# IMPORTING LIBRARIES

In [None]:
import numpy as np
import pandas as pd
import matplotlib.pyplot as plt
import seaborn as sns
import warnings
warnings.filterwarnings('ignore')

# DATA COLLECTION

In [None]:
dataset = pd.read_csv('/kaggle/input/pima-indians-diabetes-database/diabetes.csv')
dataset.head()

In [None]:
dataset.shape

In [None]:
dataset.describe()

In [None]:
sns.countplot(x = 'Outcome', data = dataset)

In [None]:
dataset['Outcome'].value_counts()

In [None]:
corr_mat = dataset.corr()
sns.heatmap(corr_mat,annot = True)

# DATA CLEANING

In [None]:
dataset.isna().sum()

In [None]:
x = dataset.iloc[:,:-1].values
y = dataset.iloc[:,:-1].values

In [None]:
x.shape

In [None]:
x[0]

In [None]:
y

In [None]:
fig = plt.figure(figsize=(16,6))

sns.distplot(dataset["Glucose"][dataset["Outcome"] ==1])
plt.xticks([i for i in range(0,201,15)],rotation = 45)
plt.ylabel("Glucose count")
plt.title("Glucose",fontsize = 20)

In [None]:
fig = plt.figure(figsize=(16,6))
sns.distplot(dataset["Insulin"][dataset["Outcome"]==1])
plt.xticks()
plt.title("Insulin",fontsize=20)

In [None]:
fig = plt.figure(figsize=(16,6))
sns.distplot(dataset["BMI"][dataset["Outcome"]==1])
plt.xticks()
plt.title("BMI",fontsize = 20)

In [None]:
fig = plt.figure(figsize=(16,6))
sns.distplot(dataset["DiabetesPedigreeFunction"][dataset["Outcome"]==1])
plt.xticks([i*0.15 for i in range(1,12)])
plt.title("DiabetesPedigreeFunction",fontsize = 20)

In [None]:
x = dataset.drop(["Pregnancies","BloodPressure","SkinThickness","Outcome"],axis = 1)
y = dataset.iloc[:,-1]

In [None]:
from sklearn.model_selection import train_test_split
x_train, x_test, y_train, y_test = train_test_split(x,y,test_size=0.2,random_state=0)

In [None]:
x_train.shape

In [None]:
x_test.shape

In [None]:
from sklearn.preprocessing import StandardScaler
sc = StandardScaler()
x_train = sc.fit_transform(x_train)
x_test = sc.transform(x_test)

In [None]:
x_train

# K-Nearest Neighbor Algorithm

In [None]:
from sklearn.neighbors import KNeighborsClassifier
knn = KNeighborsClassifier(n_neighbors = 25, metric = 'minkowski')
knn.fit(x_train,y_train)

In [None]:
knn_y_pred = knn.predict(x_test)

In [None]:
knn_y_pred

In [None]:
from sklearn.metrics import confusion_matrix
knn_cm = confusion_matrix(y_test,knn_y_pred)
sns.heatmap(knn_cm,annot = True)

In [None]:
from sklearn.metrics import accuracy_score
accuracy_score(y_test,knn_y_pred)

In [None]:
from sklearn.metrics import precision_recall_fscore_support
precision_recall_fscore_support(y_test,knn_y_pred)

In [None]:
from sklearn.metrics import classification_report
print(classification_report(y_test,knn_y_pred))

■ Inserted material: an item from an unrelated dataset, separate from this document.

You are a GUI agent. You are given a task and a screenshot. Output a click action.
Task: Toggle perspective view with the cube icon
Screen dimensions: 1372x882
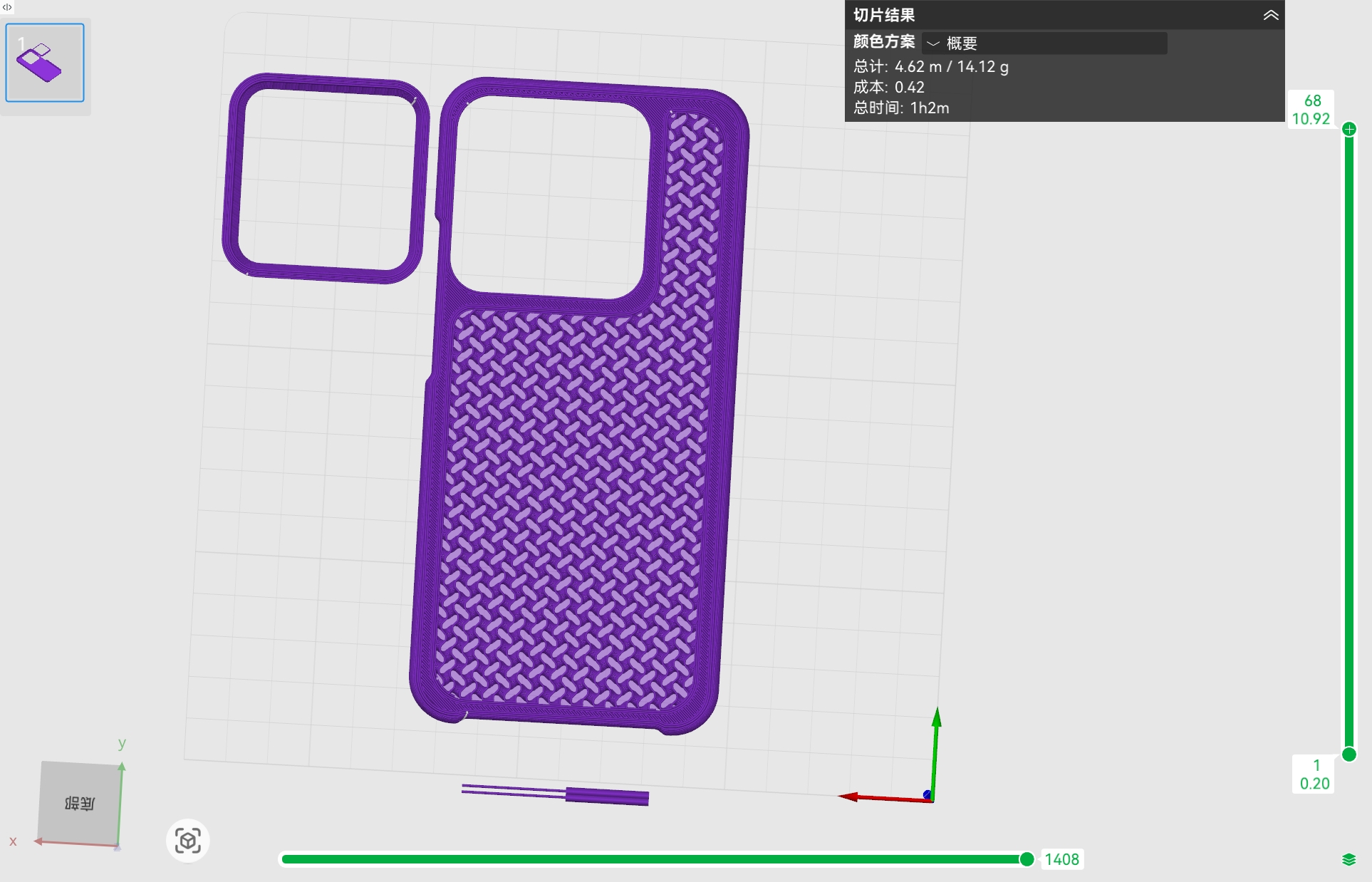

# Support Vector Machine Algorithm

In [None]:
from sklearn.svm import SVC
svc = SVC(kernel="linear",random_state=0)
svc.fit(x_train,y_train)

In [None]:
svc_y_pred = svc.predict(x_test)

In [None]:
svc_cm = confusion_matrix(y_test,svc_y_pred)
print(svc_cm)

In [None]:
sns.heatmap(svc_cm,annot=True)

In [None]:
from sklearn.metrics import classification_report
print(classification_report(y_test,svc_y_pred))

In [None]:
from sklearn.metrics import accuracy_score
accuracy_score(y_test,svc_y_pred)

# Logistic Regression

In [None]:
from sklearn.linear_model import LogisticRegression
from sklearn import metrics

In [None]:
model = LogisticRegression()

In [None]:
model.fit(x_train,y_train)

In [None]:
y_pred = model.predict(x_test)

In [None]:
confusion = metrics.confusion_matrix(y_test,y_pred)
confusion

In [None]:
sns.heatmap(confusion,annot=True)

In [None]:
print('Accuracy of Logistic Regression is: ', model.score(x_test,y_test) * 100,'%')

In [None]:
print(classification_report(y_test,y_pred))

In [None]:
TP = confusion[1,1]
TN = confusion[0,0]
FP = confusion[0,1]
FN = confusion[1,0]

In [None]:
Precision = TP/ (TP+FP)
print('Precision: ', Precision)

In [None]:
Recall = TP/ (TP+FN)
print('Recall: ', Recall)

In [None]:
metrics.f1_score(y_test,y_pred)

# Gradient Boost Algorithm

In [None]:
from sklearn.ensemble import GradientBoostingClassifier
from sklearn.metrics import recall_score
from sklearn.metrics import precision_score

In [None]:
model = GradientBoostingClassifier()
model.fit(x_train,y_train)

In [None]:
y_pred = model.predict(x_test)

In [None]:
cm = confusion_matrix(y_pred,y_test)
sns.heatmap(cm,annot=True)

In [None]:
print('Accuracy of Gradient Boost is: ', model.score(x_test,y_test) * 100,'%')

In [None]:
print(classification_report(y_test,y_pred))

In [None]:
print('Precision of Gradient Boost is: ',precision_score(y_test,y_pred))

In [None]:
print('Recall of Gradient Boost is: ',recall_score(y_test,y_pred))

In [None]:
metrics.f1_score(y_test,y_pred)